** SUPPLIED RECORDS **
↓
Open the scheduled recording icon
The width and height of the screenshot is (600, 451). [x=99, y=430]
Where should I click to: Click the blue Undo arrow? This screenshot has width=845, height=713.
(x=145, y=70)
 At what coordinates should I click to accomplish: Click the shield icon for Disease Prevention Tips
↑
↓
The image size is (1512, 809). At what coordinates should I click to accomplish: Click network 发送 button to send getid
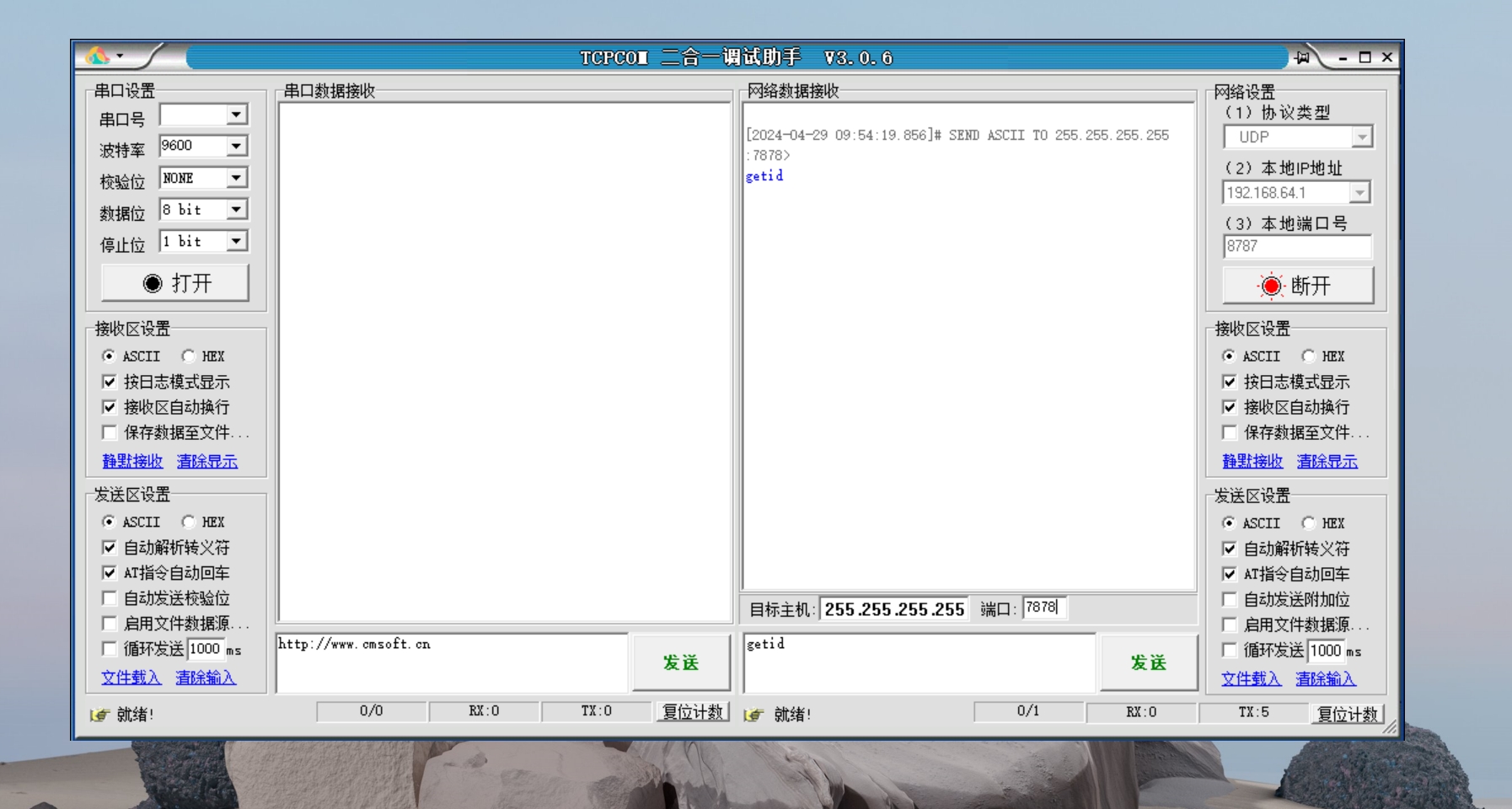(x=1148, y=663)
↑
** YOUR OBJECTIVE **
What is needed is a verbatim copy of every line in the records above from the one containing "Where should I" down to the one containing "At what coordinates should I click to accomplish: Click the", both included, and nothing more.

** EXPECTED ANSWER **
Where should I click to: Click the blue Undo arrow? This screenshot has width=845, height=713.
(x=145, y=70)
 At what coordinates should I click to accomplish: Click the shield icon for Disease Prevention Tips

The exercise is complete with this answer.